5
I thought my brisket stall was a fire problem for a whole afternoon
Last weekend, my brisket hit 150 degrees and just stopped climbing for over four hours. I kept fiddling with the air vents on my offset, thinking my fire was dying. Turns out, I had the probe in a weird pocket of fat, not the flat. A friend came over, moved the probe, and the temp read 190 almost right away. Has anyone else had a probe placement issue throw them off that badly?
4 comments
Log in to join the discussion
Log In4 Comments
sean481mo ago
Probes have a personal vendetta against me.
4
shane_wilson10d ago
My last brisket hit 152 and stayed there for five hours before I finally pulled it.

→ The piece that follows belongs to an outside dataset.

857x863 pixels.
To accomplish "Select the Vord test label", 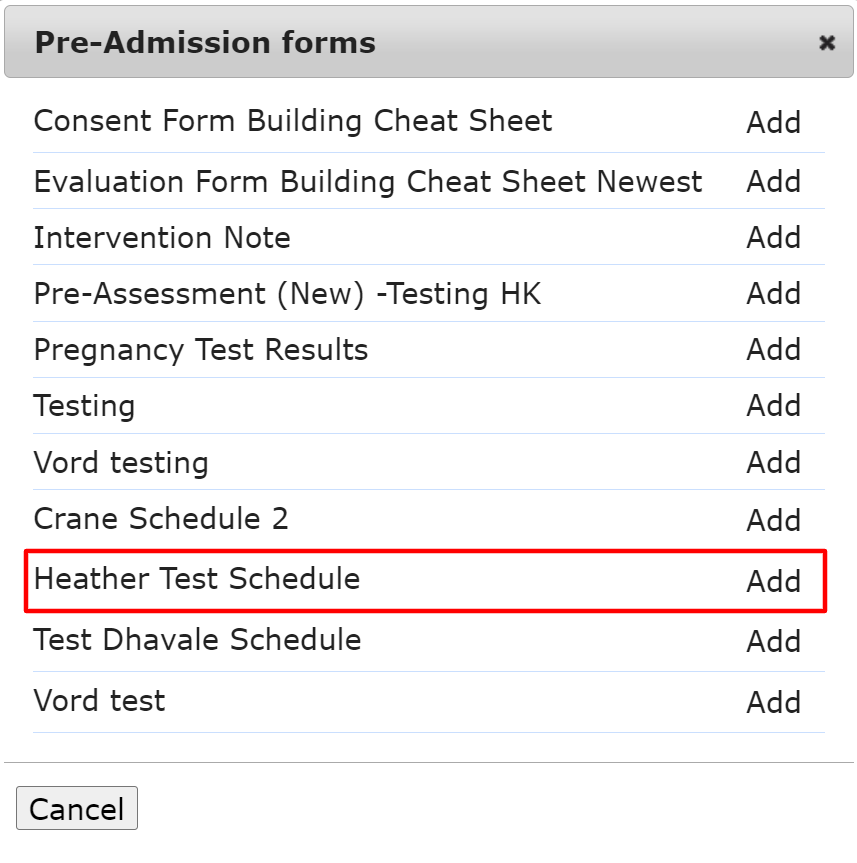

I smoked through a whole bag of lump charcoal chasing a stall that didn't need chasing. My point is, I think you should trust your fire management more and your probe less. Learn to read the bark, the feel of the meat when you poke it, and the smell coming off the smoker. If your fire is steady and your temps are consistent, that probe is lying to you 90% of the time. I stopped using a remote thermometer altogether after the third time it told me my pork shoulder was still at 165 when it was actually 204 and falling apart.
3
johnson.betty1mo ago
My old Weber kettle taught me to check the probe in at least three spots before I panic. That fat pocket trick gets me every single time, especially near the point. I keep a second cheap instant read thermometer just to double check the main probe's reading. It saves so much stress and keeps me from messing with a perfectly good fire.